Current students have a chance to perfect our camouflage tactics by putting on our iPods, sprinting to class and making no eye contact with the tour group stragglers, who will inevitably ask us for directions. This in spite of the fact that the University has stationed a dozen people outside in the cold, wearing all orange with a big sign taped to their forehead that says “ask me for directions, that’s why I’ve been standing in this same spot for the last hour!”

Okay, maybe they don’t have signs, but it’s still pretty obvious.

The University explains Preview Day as its way to get prospective students interested in Bowling Green and to get them acquainted with the campus.

So why then, do the parents ask all the questions? As a resident advisor in Dunbar, home of the Honors program, I gave about a half dozen tours on Monday morning and only got asked one question by a student, and that was: “where are the bathrooms?”

Why not have a student-only preview day where students can come in by the bus load and ask the questions they actually need answers to? Parents tend to dominate the tour guide by asking a constant stream of questions to which their sons and daughters just roll their eyes. Some such questions I experienced were: “So should the students have their own computer on campus?,” “What are the ID cards used for?,” “Do the bathrooms get cleaned?,” and of course “Do students have to request to live on an all girls floor?”

So my point is, if it is the students who essentially have to live here, why not invite them for a day, sans parents, to talk to other students and faculty members to find out what they really need to know. Like, for instance, where all the dining centers are and where to find the best food. Maybe how to buy your books cheaper by going online or to SBX, or what there is to do in town during the weekends. What clubs and organizations are offered and what they should bring to their room besides a microwave, refrigerator, and extra long sheets.

To tell them the things their parents don’t want to hear, like where the clubs are and how to make an appointment with the health center.
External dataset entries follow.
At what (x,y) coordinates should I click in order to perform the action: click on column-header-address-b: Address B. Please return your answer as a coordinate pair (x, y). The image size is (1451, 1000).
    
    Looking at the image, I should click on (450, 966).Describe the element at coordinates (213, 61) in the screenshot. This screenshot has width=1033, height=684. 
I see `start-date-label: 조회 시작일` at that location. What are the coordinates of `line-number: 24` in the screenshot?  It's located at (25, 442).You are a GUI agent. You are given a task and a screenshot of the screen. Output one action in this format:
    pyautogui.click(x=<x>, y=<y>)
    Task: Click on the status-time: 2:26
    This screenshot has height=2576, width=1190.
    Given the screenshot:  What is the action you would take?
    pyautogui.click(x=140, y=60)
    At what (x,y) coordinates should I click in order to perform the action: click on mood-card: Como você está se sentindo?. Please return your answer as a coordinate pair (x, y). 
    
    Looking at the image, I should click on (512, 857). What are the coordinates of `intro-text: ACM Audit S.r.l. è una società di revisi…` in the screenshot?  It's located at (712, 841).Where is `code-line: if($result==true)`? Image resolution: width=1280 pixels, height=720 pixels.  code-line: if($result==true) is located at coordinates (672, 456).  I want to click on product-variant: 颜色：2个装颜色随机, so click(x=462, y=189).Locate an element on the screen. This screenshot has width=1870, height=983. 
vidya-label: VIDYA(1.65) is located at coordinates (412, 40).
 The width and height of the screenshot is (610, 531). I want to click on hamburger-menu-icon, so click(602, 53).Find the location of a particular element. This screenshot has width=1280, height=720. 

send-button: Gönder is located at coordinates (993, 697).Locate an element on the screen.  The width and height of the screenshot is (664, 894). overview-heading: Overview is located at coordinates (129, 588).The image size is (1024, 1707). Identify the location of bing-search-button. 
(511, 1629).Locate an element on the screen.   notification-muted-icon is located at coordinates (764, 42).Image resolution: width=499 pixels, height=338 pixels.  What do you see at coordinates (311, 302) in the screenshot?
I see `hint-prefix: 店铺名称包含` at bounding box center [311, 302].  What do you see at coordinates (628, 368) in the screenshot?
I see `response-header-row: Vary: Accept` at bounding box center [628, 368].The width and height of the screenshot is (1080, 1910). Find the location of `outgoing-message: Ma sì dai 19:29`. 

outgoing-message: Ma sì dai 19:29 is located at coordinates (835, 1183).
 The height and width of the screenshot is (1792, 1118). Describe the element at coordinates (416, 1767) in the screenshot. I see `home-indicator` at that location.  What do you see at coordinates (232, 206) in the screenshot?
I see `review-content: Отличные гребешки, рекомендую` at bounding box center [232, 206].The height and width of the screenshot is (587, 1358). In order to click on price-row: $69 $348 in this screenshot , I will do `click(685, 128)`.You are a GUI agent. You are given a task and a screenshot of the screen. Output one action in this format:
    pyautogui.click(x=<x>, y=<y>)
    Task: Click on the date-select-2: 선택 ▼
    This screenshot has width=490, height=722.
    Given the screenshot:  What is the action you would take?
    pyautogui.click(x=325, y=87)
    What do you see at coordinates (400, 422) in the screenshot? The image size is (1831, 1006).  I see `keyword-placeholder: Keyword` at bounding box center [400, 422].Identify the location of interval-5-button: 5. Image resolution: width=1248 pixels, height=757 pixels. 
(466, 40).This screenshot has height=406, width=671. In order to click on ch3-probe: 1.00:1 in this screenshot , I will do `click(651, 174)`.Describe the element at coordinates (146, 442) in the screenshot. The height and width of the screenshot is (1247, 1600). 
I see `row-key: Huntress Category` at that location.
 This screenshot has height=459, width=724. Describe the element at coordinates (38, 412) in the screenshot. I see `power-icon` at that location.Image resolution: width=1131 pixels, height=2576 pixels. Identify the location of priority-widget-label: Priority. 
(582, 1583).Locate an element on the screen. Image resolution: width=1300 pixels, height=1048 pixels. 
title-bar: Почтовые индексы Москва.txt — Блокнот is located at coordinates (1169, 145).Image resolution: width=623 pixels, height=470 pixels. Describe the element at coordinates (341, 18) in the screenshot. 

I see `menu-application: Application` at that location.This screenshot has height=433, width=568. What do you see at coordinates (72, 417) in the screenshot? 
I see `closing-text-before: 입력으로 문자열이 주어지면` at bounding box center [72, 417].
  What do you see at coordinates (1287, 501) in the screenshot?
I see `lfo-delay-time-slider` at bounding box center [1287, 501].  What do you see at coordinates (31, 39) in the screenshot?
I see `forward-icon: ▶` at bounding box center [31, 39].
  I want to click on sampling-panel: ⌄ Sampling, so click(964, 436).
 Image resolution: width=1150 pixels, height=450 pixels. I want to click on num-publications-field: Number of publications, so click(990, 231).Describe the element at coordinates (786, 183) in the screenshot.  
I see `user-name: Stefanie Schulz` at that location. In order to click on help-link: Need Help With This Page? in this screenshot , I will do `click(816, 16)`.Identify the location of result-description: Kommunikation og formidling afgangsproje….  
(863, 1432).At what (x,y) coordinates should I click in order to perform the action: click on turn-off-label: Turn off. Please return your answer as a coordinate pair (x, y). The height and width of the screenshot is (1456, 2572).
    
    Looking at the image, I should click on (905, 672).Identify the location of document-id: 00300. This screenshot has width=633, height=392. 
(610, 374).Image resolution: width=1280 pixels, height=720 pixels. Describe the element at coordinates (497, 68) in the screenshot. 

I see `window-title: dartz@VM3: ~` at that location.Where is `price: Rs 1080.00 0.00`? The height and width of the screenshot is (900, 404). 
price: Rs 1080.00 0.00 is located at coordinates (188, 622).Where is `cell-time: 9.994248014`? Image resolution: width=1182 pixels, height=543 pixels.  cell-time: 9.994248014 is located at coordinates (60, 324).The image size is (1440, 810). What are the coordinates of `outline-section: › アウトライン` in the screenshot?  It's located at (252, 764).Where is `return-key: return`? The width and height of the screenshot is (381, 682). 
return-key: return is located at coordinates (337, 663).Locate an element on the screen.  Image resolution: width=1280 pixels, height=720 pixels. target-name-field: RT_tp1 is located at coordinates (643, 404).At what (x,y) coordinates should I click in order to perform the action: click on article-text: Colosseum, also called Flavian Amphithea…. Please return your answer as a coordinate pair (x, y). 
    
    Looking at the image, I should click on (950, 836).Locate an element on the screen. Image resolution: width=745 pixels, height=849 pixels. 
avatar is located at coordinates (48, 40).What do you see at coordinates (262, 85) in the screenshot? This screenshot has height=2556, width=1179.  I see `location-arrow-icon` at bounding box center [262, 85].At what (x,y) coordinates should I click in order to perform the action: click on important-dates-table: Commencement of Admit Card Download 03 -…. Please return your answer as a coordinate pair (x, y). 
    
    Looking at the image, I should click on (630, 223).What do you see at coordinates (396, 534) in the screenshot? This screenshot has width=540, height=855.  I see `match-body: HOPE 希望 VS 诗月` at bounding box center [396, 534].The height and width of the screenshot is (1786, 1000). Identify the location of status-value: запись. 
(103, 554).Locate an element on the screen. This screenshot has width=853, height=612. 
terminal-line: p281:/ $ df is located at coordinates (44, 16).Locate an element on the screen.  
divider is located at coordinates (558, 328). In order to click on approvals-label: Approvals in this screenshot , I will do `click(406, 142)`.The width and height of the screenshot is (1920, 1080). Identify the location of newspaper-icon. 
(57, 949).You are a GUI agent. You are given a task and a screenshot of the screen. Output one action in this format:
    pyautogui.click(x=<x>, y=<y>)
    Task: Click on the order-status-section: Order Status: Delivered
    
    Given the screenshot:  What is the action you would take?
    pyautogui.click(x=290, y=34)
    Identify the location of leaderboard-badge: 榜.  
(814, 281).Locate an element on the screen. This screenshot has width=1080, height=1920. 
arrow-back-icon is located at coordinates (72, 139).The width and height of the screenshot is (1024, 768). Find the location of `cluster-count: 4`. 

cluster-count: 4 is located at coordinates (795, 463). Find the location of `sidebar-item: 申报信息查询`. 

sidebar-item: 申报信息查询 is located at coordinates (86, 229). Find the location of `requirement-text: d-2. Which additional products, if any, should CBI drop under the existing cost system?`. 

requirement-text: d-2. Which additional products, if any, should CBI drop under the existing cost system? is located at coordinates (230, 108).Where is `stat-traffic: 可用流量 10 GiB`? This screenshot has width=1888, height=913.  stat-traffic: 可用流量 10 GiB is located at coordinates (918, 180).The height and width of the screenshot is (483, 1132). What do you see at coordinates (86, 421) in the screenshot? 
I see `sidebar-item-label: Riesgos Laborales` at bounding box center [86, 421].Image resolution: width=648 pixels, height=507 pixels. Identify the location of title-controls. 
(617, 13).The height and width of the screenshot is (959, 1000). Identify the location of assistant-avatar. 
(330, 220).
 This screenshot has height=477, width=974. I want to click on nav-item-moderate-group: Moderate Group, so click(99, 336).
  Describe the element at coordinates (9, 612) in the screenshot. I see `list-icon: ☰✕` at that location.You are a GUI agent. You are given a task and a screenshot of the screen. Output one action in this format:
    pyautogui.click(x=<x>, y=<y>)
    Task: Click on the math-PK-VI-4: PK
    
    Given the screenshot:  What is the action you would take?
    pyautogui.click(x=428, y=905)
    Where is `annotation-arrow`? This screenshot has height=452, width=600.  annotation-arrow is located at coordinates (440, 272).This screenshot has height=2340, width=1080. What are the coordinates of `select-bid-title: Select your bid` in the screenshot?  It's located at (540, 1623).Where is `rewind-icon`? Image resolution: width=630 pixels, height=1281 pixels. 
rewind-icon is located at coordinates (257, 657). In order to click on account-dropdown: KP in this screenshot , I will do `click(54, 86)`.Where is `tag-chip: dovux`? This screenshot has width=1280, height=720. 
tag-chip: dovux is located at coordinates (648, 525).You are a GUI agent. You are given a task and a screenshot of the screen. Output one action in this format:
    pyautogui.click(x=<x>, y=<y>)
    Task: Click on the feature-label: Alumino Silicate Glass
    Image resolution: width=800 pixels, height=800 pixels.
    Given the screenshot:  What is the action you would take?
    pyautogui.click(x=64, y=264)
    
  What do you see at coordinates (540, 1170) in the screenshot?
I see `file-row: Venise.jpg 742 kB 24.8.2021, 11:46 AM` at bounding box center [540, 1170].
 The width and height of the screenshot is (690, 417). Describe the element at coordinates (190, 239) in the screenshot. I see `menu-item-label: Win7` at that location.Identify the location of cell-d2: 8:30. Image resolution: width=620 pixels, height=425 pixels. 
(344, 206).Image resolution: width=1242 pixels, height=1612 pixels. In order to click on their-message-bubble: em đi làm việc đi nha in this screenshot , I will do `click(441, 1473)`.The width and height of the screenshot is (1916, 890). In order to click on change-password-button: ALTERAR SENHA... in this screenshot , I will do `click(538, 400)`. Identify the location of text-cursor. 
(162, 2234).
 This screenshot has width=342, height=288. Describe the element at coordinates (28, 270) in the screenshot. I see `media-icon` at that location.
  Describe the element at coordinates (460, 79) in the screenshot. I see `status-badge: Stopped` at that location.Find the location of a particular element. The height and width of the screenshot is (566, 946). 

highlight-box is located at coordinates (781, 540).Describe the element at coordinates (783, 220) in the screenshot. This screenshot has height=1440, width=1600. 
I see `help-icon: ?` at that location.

Explain resources like Vision (the LGBT awareness group), the Women’s Center and MEMPSA (men educating men on the prevention of sexual assault).

These are things students actually need to know, not just what their parents want to hear. I understand the kids cannot get here without their parents. The quick solution: Set all the parents up in the ballroom with snacks and a panel of students, resident advisors, faculty, and administrators and let them ask all the questions they want while their sons and daughters explore the campus. This keeps both parties happy and parents feel like they’re “in the know” about the goings on of campus.

Oh, and before I forget, let them talk to some real students while they’re here. Those of us that are giving tours are mandated by our jobs to give only the sunny side of life at the University.

Someone needs to tell them that the dryers don’t dry in less than an hour and the fire alarms go off at the drop of a hat. Let these prospective students know they’re going to need air freshener and really big garbage bags. Last but not least, warn them that if they’re going to live in McDonald, they are going to need an alternate place to study, and probably ear plugs to sleep.

If these students really are going to be our incoming freshmen, let’s educate them properly and let them take their first steps as adults by allowing them a day to ask the questions that they need to know, and leaving their parents behind, if for just a day.